Leopold Plotek interviewed in the Montréal Gazette

October 6, 2002
Leopold Plotek Stays True to Form

by John Pohl

 

Esthetics play a supporting role at best in the contemporary art scene. Painters who aspire to recognition as serious artists must first emphasize the idea behind their work.

 

Those relatively few painters who can make art that is both high-concept and visually beautiful are the ones who are successful both with critics and the public.

 

The situation is a little more difficult for artists like Leopold Plotek, who put more value on the esthetics of their paintings than their intellectual content.

 

"l am (an intellectual), but it doesn't help me in the studio," Plotek said last week at the vernissage of an exhibition at Han Art of his early abstract works.

 

Good painting is a result of intuition and experience, he said, and an intellectual approach is not necessary.

 

‘‘I don't cram content into my paintings." he said. ignoring the fact that his paintings are full of references to classical art, architecture, philosophy and literature.

 

Plotek explains: “Why do I love Mozart? It's because the form is so exquisite. Some content is there and it doesn't hurt to know what it is, but it doesn't matter" to the enjoyment of the music.

 

Similarly, the paintings of Plotek, a Concordia art teacher, do have content. But the references enter the painting through the artist's experience and intuition.

 

The paintings at Han Art are from 1978 through the 1980s, and are what Plotek calls his “first authentic works" following his student days. A trip to ltaly turned his life around.

 

“I fell in love with Italian architecture - Alberti, Brunelleschi" and others, he said. On his return to Montreal, he “picked up a charcoal to see if I had anything to say."

 

Like ltaly's Metaphysical painters of the First World War era, Plotek creates abstract forms that seem both - architectural and figurative.
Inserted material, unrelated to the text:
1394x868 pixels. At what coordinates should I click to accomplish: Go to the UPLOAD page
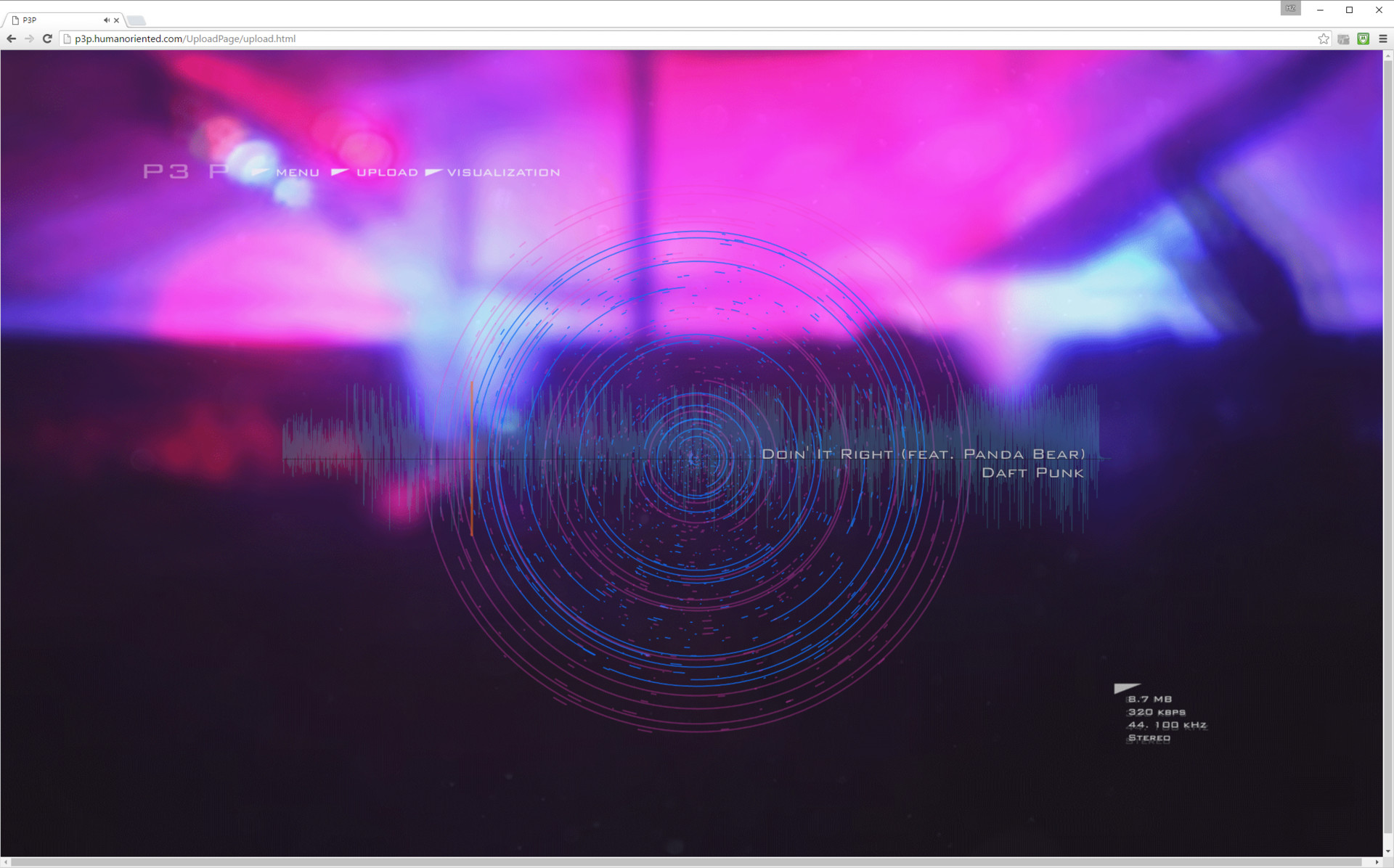pyautogui.click(x=386, y=172)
A brooding human presence is felt in the minimalist abstractions, the origin of which could be the corner of a coffee table, he said.

 

Of the paintings in the show, Plotek noted their large size — typically 72 by 89 inches — as a telling sign of an ambitious artist in his 30s.

 

And of the play of light and dark in the paintings, he says. “An abiding principle is that a painting needs a beautiful sense of light."